La Ruta Provincial N° 1 atraviesa a toda la zona costera y desde hace años es objeto de proyectos y manipulaciones. Los diferentes gobiernos provinciales ejecutaban planes sobre ella haciendo caso omiso a las opiniones de las organizaciones sociales de la franja costera.

La ruta tal como estaba en su origen creaba pocos inconvenientes, los habitantes de ambos lados no veían interrumpidas sus actividades sociales, culturales y económicas. La ruta era la cota más alta en tiempos de crecientes y permitía el salvataje de las familias inundadas.

Todo cambió cuando el gobernador Reutemann decidió imponer el ciclo neoliberal en la Provincia. A la Costa le tocó el negocio inmobiliario y éste impuso la construcción de un anillo de defensas, entonces una panacea fue creada: “vivir con la naturaleza” ese fue el deseo que la propaganda agitó e hizo que miles de familias incautamente fuesen a vivir a un “paraíso verde”. 

A todo ello ayudó este audaz gobernador que con su potente moto visitaba a los inundados en 1992 preguntándoles ¿Necesitan algo muchachos? mientras muchos se deslomaban poniendo bolsas de arena para evitar que el agua cumpliese con su natural cometido.

A partir de esa épica aventura gubernamental, la costa santafesina se inundó pero esta vez no del agua del río sino de habitantes que construían viviendas los más, y como la época lo exige, mansiones los menos.

Entonces esa ruta que relacionaba a los habitantes de ambos lados, se transformó en una exégesis de la transformación neoliberal, una gran parte de habitantes dormía en la costa mientras el resto del día era víctima de la vida citadina.

Se despertaban a las 5 o 6 de la mañana, cargaban a sus hijos en sus vehículos, salían a la ruta, se amontonaban en ella en colas interminables que los hacía llegar a Santa Fe en horarios erráticos, depositaban a sus hijos en escuelas o guarderías y permanecían en la ciudad hasta el anochecer, luego el ritual de regreso era ejercitado diariamente en colas interminables desde un poco más allá del puente Oroño hasta casi llegando a San José del Rincón.
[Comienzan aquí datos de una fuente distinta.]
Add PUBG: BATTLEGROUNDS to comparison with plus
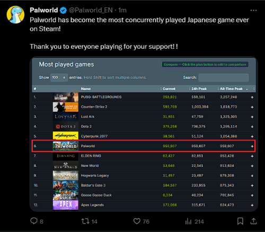This screenshot has width=265, height=232. point(252,97)
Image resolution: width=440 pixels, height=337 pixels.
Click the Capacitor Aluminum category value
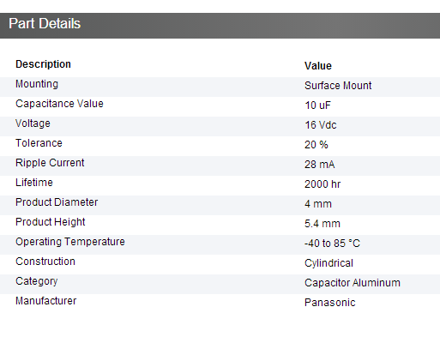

Las cenas en sus casas eran premonitorias de la peregrinación del día siguiente.

Entonces fue ahí que había que crear la necesidad de transformar a la ruta en una autovía para disminuir la “distancia” entre la costa y la ciudad, esa distancia ya no era medida en metros ni en kilómetros sino en minutos, en horas, en tiempo.

El caos continuaba, los gobiernos solo respondían con improvisaciones para amedrentar esa entropía positiva del tipo de convivencia humana electa para ese “paraíso verde” costero.

Fue así que los gobiernos sucesivos estimularon ese desconcierto durante más de 10 años. 

Durante finales del último gobierno de Obeid se decidió hacer una autovía, el proyecto no contemplaba ninguna sugerencia de las organizaciones sociales, solo se debía lograr que el malestar producido por el negocio inmobiliario no entrase en una etapa de conflicto descontrolado. 

Poco tiempo después y una vez electo el gobernador Binner en un atisbo de democracia participativa se escucharon los reclamos de los habitantes costeros y de sus organizaciones sociales, todo indicaba que por primera vez, iba a hacerse un proyecto amigable de ruta. 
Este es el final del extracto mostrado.